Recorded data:
────
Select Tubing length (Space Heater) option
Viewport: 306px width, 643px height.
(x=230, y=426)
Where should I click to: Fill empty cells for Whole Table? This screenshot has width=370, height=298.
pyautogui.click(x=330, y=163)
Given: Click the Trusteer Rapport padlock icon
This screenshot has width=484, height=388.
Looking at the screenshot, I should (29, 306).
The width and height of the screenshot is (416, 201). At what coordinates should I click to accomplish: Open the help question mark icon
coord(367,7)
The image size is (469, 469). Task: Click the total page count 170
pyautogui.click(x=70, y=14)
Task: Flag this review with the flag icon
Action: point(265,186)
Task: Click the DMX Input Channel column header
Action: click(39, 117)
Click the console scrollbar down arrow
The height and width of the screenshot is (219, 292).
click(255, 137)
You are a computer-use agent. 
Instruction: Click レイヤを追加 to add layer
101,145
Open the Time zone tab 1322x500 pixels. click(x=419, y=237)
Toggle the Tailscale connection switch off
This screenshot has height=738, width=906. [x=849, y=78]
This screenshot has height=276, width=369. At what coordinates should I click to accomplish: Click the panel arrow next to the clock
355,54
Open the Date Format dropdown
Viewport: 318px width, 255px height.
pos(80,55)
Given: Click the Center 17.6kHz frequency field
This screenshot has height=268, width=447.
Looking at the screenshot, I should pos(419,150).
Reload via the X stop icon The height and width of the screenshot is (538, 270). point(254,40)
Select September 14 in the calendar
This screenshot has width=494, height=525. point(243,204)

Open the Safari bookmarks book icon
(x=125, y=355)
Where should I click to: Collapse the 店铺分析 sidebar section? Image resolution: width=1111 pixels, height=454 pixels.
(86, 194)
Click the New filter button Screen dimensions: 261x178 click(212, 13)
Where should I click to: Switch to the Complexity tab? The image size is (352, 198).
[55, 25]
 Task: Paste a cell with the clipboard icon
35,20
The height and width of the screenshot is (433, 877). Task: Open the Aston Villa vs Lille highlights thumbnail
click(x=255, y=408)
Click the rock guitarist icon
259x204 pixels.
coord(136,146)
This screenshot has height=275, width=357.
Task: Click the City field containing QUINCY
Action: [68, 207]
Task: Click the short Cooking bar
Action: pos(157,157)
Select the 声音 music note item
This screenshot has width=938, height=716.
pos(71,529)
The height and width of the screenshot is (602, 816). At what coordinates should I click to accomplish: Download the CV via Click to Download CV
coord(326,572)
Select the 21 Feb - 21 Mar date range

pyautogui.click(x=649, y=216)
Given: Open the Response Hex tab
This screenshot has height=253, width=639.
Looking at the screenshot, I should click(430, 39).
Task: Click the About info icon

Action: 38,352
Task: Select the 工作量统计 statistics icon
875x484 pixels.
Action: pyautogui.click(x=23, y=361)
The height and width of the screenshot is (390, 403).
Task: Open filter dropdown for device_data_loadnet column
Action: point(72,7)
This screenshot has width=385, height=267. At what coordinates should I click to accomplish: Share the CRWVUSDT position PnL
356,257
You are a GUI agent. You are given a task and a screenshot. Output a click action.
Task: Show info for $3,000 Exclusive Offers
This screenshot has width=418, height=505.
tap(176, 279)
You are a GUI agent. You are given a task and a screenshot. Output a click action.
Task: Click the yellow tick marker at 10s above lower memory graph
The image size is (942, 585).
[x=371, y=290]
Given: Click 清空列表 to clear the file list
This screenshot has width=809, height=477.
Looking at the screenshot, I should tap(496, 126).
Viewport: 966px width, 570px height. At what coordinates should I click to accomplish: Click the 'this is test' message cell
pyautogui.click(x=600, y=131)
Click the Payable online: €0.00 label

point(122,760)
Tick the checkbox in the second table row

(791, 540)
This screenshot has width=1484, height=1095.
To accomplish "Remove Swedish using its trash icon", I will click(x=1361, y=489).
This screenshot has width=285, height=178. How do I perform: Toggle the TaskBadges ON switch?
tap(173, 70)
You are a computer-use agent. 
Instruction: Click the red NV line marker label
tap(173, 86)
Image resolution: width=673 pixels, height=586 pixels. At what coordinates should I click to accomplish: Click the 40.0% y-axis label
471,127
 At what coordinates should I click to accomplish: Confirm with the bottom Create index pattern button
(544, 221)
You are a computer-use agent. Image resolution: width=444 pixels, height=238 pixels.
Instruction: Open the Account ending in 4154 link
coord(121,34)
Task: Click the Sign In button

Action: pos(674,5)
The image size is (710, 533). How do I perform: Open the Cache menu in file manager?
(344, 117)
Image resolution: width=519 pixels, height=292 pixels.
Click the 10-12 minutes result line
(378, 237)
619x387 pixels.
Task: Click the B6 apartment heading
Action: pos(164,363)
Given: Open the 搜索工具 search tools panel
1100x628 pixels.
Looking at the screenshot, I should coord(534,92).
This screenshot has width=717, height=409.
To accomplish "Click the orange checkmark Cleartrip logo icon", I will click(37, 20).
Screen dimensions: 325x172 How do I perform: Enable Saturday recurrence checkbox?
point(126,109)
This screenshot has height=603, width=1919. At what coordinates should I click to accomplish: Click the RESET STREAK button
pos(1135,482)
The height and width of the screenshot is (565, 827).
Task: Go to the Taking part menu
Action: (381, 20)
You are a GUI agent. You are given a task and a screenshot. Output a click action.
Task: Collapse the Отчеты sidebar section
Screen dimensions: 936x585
────
### Directions for this task:
Write out the records again so that each line matches the original exactly.

### Answer area:
Select Tubing length (Space Heater) option
Viewport: 306px width, 643px height.
(x=230, y=426)
Where should I click to: Fill empty cells for Whole Table? This screenshot has width=370, height=298.
pyautogui.click(x=330, y=163)
Given: Click the Trusteer Rapport padlock icon
This screenshot has width=484, height=388.
Looking at the screenshot, I should (29, 306).
The width and height of the screenshot is (416, 201). At what coordinates should I click to accomplish: Open the help question mark icon
coord(367,7)
The image size is (469, 469). Task: Click the total page count 170
pyautogui.click(x=70, y=14)
Task: Flag this review with the flag icon
Action: point(265,186)
Task: Click the DMX Input Channel column header
Action: click(39, 117)
Click the console scrollbar down arrow
The height and width of the screenshot is (219, 292).
click(255, 137)
You are a computer-use agent. 
Instruction: Click レイヤを追加 to add layer
101,145
Open the Time zone tab 1322x500 pixels. click(x=419, y=237)
Toggle the Tailscale connection switch off
This screenshot has height=738, width=906. [x=849, y=78]
This screenshot has height=276, width=369. At what coordinates should I click to accomplish: Click the panel arrow next to the clock
355,54
Open the Date Format dropdown
Viewport: 318px width, 255px height.
pos(80,55)
Given: Click the Center 17.6kHz frequency field
This screenshot has height=268, width=447.
Looking at the screenshot, I should pos(419,150).
Reload via the X stop icon The height and width of the screenshot is (538, 270). point(254,40)
Select September 14 in the calendar
This screenshot has width=494, height=525. point(243,204)

Open the Safari bookmarks book icon
(x=125, y=355)
Where should I click to: Collapse the 店铺分析 sidebar section? Image resolution: width=1111 pixels, height=454 pixels.
(86, 194)
Click the New filter button Screen dimensions: 261x178 click(212, 13)
Where should I click to: Switch to the Complexity tab? The image size is (352, 198).
[55, 25]
 Task: Paste a cell with the clipboard icon
35,20
The height and width of the screenshot is (433, 877). Task: Open the Aston Villa vs Lille highlights thumbnail
click(x=255, y=408)
Click the rock guitarist icon
259x204 pixels.
coord(136,146)
This screenshot has height=275, width=357.
Task: Click the City field containing QUINCY
Action: [68, 207]
Task: Click the short Cooking bar
Action: pos(157,157)
Select the 声音 music note item
This screenshot has width=938, height=716.
pos(71,529)
The height and width of the screenshot is (602, 816). At what coordinates should I click to accomplish: Download the CV via Click to Download CV
coord(326,572)
Select the 21 Feb - 21 Mar date range

pyautogui.click(x=649, y=216)
Given: Open the Response Hex tab
This screenshot has height=253, width=639.
Looking at the screenshot, I should click(430, 39).
Task: Click the About info icon

Action: 38,352
Task: Select the 工作量统计 statistics icon
875x484 pixels.
Action: pyautogui.click(x=23, y=361)
The height and width of the screenshot is (390, 403).
Task: Open filter dropdown for device_data_loadnet column
Action: point(72,7)
This screenshot has width=385, height=267. At what coordinates should I click to accomplish: Share the CRWVUSDT position PnL
356,257
You are a GUI agent. You are given a task and a screenshot. Output a click action.
Task: Show info for $3,000 Exclusive Offers
This screenshot has width=418, height=505.
tap(176, 279)
You are a GUI agent. You are given a task and a screenshot. Output a click action.
Task: Click the yellow tick marker at 10s above lower memory graph
The image size is (942, 585).
[x=371, y=290]
Given: Click 清空列表 to clear the file list
This screenshot has width=809, height=477.
Looking at the screenshot, I should tap(496, 126).
Viewport: 966px width, 570px height. At what coordinates should I click to accomplish: Click the 'this is test' message cell
pyautogui.click(x=600, y=131)
Click the Payable online: €0.00 label

point(122,760)
Tick the checkbox in the second table row

(791, 540)
This screenshot has width=1484, height=1095.
To accomplish "Remove Swedish using its trash icon", I will click(x=1361, y=489).
This screenshot has width=285, height=178. How do I perform: Toggle the TaskBadges ON switch?
tap(173, 70)
You are a computer-use agent. 
Instruction: Click the red NV line marker label
tap(173, 86)
Image resolution: width=673 pixels, height=586 pixels. At what coordinates should I click to accomplish: Click the 40.0% y-axis label
471,127
 At what coordinates should I click to accomplish: Confirm with the bottom Create index pattern button
(544, 221)
You are a computer-use agent. Image resolution: width=444 pixels, height=238 pixels.
Instruction: Open the Account ending in 4154 link
coord(121,34)
Task: Click the Sign In button

Action: pos(674,5)
The image size is (710, 533). How do I perform: Open the Cache menu in file manager?
(344, 117)
Image resolution: width=519 pixels, height=292 pixels.
Click the 10-12 minutes result line
(378, 237)
619x387 pixels.
Task: Click the B6 apartment heading
Action: pos(164,363)
Given: Open the 搜索工具 search tools panel
1100x628 pixels.
Looking at the screenshot, I should coord(534,92).
This screenshot has width=717, height=409.
To accomplish "Click the orange checkmark Cleartrip logo icon", I will click(37, 20).
Screen dimensions: 325x172 How do I perform: Enable Saturday recurrence checkbox?
point(126,109)
This screenshot has height=603, width=1919. At what coordinates should I click to accomplish: Click the RESET STREAK button
pos(1135,482)
The height and width of the screenshot is (565, 827).
Task: Go to the Taking part menu
Action: (381, 20)
You are a GUI agent. You are given a task and a screenshot. Output a click action.
Task: Collapse the Отчеты sidebar section
Screen dimensions: 936x585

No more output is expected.